A potentially significant issue complicating interpretation of postmortem drug concentrations results from the phenomenon referred to as postmortem redistribution (PMR). Postmortem drug concentrations in the blood may not always straightforwardly parallel antemortem drug concentrations in the blood due to the movement of the drugs after death. Accordingly, some authors have argued a cautious approach in interpreting postmortem concentrations, and others have taken a far more pessimistic and even cynical perspective. The mechanisms involved in PMR are both complicated and poorly understood. However, postmortem drug concentrations in the blood may follow some commonly accepted trends that aid with interpretation. Generally, the characteristics of the drug itself can be used to predict if a drug is subject to PMR. Substantial changes in blood drug concentrations are predicted for basic, lipophilic drugs with a high volume of distribution (>3 L/kg) (Prouty & Anderson [1990]). When PMR occurs, blood specimens drawn from the central body cavity and heart generally exhibit higher drug concentrations postmortem than specimens drawn from peripheral areas, most commonly the femoral region.

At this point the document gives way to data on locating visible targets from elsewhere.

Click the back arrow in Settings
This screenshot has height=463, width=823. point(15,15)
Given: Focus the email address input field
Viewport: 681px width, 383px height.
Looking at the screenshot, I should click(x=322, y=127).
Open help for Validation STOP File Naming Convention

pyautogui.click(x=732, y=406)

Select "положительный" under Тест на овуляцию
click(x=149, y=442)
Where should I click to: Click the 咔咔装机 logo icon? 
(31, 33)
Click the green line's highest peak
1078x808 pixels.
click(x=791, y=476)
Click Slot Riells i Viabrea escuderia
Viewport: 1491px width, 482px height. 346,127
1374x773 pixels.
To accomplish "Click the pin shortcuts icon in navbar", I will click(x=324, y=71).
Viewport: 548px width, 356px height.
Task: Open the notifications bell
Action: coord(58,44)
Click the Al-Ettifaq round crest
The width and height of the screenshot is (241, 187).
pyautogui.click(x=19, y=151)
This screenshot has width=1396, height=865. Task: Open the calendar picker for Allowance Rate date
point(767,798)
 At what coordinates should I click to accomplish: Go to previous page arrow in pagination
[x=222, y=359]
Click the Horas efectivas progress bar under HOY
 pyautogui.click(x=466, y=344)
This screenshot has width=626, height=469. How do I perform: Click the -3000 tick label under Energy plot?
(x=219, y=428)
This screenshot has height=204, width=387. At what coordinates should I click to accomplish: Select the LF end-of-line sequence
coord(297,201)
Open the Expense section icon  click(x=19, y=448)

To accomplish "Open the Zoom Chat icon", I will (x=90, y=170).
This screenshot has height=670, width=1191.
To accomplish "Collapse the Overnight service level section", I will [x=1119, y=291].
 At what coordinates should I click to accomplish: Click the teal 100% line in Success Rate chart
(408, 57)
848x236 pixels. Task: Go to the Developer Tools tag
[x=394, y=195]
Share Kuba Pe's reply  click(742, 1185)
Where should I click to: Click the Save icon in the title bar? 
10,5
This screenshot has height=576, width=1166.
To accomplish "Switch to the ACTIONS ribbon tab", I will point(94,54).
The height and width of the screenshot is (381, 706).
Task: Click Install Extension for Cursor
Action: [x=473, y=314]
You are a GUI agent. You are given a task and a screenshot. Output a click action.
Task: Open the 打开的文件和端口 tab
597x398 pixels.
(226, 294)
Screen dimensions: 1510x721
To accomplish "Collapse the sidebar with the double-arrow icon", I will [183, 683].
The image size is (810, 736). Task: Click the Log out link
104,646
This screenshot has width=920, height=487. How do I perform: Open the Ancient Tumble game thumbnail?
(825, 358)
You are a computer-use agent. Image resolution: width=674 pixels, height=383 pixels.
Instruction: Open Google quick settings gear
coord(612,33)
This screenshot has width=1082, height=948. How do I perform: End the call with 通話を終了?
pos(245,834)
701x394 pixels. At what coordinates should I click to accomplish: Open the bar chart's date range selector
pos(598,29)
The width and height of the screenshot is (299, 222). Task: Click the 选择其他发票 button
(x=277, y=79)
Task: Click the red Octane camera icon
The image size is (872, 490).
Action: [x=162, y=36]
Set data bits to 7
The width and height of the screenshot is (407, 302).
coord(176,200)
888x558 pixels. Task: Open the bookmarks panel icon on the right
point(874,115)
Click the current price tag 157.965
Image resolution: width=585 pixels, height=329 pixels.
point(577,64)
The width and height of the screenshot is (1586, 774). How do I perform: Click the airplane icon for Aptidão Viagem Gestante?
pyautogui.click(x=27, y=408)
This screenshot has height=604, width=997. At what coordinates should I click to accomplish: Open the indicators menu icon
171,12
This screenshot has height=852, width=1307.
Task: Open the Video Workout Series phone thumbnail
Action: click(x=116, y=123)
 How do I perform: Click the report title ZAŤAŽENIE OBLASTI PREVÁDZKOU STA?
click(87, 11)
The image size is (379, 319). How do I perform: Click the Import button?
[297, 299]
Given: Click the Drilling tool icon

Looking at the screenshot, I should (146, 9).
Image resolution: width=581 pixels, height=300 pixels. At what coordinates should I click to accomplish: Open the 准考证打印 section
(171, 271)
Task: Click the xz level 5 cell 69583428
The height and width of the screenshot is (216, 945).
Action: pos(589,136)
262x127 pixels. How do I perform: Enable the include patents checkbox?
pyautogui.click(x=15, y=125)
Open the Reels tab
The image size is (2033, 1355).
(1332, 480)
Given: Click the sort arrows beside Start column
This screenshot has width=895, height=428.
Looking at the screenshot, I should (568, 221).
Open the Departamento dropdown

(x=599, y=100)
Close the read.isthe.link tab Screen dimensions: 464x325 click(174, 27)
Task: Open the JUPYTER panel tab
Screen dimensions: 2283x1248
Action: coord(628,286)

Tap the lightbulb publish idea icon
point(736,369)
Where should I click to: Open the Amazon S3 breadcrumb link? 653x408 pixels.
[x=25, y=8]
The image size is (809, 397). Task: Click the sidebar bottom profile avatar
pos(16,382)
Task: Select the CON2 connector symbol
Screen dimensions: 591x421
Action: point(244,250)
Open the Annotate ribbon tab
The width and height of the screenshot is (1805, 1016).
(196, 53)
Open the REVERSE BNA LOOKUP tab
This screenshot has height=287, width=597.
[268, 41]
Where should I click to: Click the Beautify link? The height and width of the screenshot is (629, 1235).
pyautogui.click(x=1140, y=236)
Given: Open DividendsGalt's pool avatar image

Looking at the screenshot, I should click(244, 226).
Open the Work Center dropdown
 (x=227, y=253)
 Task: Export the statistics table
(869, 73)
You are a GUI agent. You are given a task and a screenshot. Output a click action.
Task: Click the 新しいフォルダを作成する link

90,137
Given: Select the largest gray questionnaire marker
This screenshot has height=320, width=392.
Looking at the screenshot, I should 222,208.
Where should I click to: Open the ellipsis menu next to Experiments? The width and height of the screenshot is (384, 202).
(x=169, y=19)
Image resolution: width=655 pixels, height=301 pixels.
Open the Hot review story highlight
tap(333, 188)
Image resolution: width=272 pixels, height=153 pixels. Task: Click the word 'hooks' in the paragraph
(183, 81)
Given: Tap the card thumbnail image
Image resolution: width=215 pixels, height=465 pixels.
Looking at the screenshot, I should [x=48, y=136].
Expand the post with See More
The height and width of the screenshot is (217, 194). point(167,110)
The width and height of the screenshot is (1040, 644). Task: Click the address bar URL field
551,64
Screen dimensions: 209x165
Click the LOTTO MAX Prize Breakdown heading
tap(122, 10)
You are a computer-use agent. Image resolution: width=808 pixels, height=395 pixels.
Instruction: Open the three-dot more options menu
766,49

Diffusion of drugs from organ tissues into the blood may explain the observed phenomenon.

Previous attempts to assess and account for PMR have utilized postmortem blood specimens collected from at least two areas of the body at autopsy, a peripheral area and a central area (often the heart), so that a comparison could be made. The resulting postmortem blood ratio was considered to reflect a drug's potential for PMR (Prouty & Anderson [1990]; Dalpe-Scott et al. [1995]). Recent work, however, has described ambiguities with this approach (McIntyre et al. [2012]).

The collection, analysis, and comparison of antemortem blood specimens are obviously helpful in assisting with the interpretation of postmortem blood drug concentrations, but relevant specimens are only rarely available. In a set of case studies of six drugs, concentrations in the postmortem femoral blood specimens exceeded the antemortem concentrations in five of the drugs studied, suggesting that even peripheral blood exhibited redistribution (Cook et al. [2000]). The potential for redistribution of other drugs in postmortem peripheral blood has also been documented (Gerostamoulos et al. [2012]).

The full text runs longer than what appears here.